Weird!
I would expect all to work, but also, none are guaranteed to work. I haven't examined the compiled code, but as a first guess, I would blame BTreeMap for it being the least trivial data structure. Both Vec and HashMap (at least last time I checked) store their internal data in one place, and then have a big allocated array of data elements. BTreeMap, on the other hand, has a whole set of different allocated nodes, and each node stores both an array of pointers and an array of data. This is an excellent case study on it's implementation, if you're interested.
Maybe the fact that BTreeMap stores pointers and data together makes it particularly susceptible to the compiler deciding to rearrange its field?

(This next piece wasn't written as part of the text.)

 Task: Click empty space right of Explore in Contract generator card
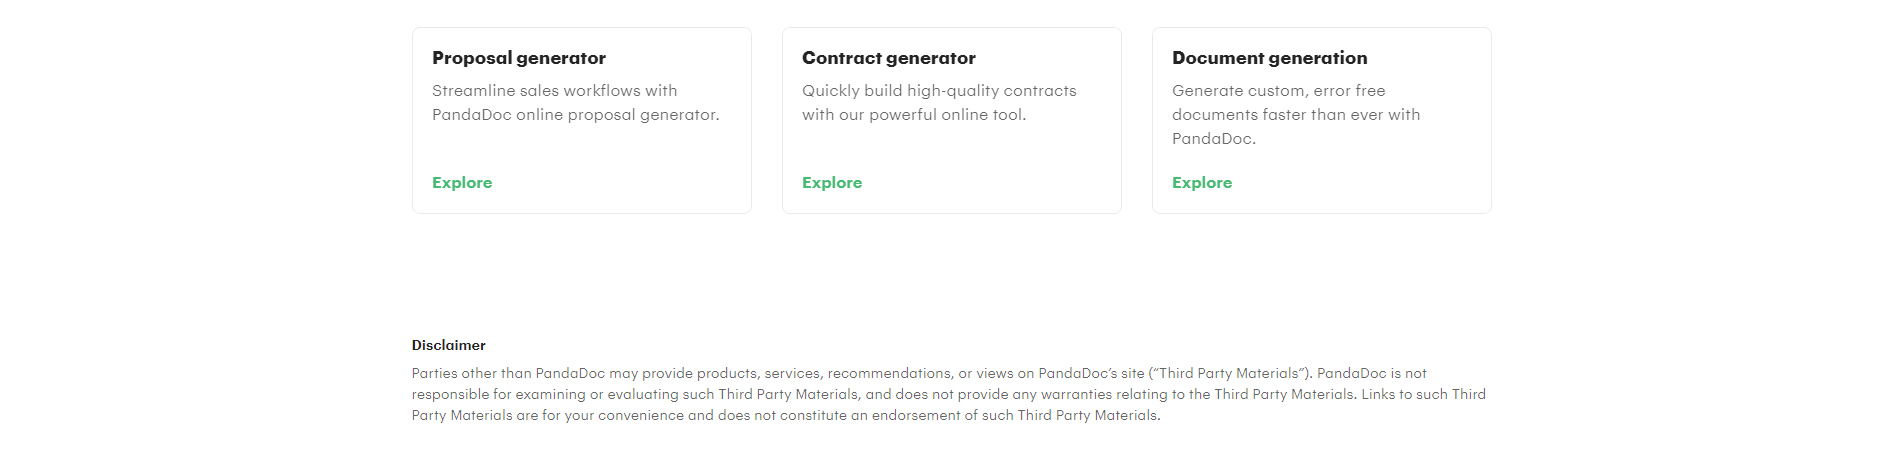click(990, 183)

Really though, if your goal is to get this working, I wouldn't recommend spending too much effort on this. None of these structures are guaranteed to work across different binaries, and trying to guess/debug why they fail will likely read to exploring compiler and stdlib internals, and maybe finding a workaround which breaks later.
The only things that should work here are #[repr(C)]
structures. Repr rust things, including structures defined by the standard library, are subject to being arbitrarily different between different binaries. Rustc can and will optimize things differently, reorder strict fields, change podding, etc. It's undefined behavior to try this with any of these data structures, so you're rolling the dice every compile, even doing this with something as simple as Vec
. Undefined behavior is undefined.
If your goal is exploring why this fails, then by all means, go ahead! I recommend using gdb to step through the outer program, and examining what a BTreeMap looks like in memory in the inner and outer binaries.
If you want to make this work, and reliably work, I'd recommend adding a dependency on abi_stable. It has some macros, along with a whole set of #[repr(C)]
replacements for std types and collections. Admittedly no BTreeMap, but at least it has other types which ore guaranteed to work.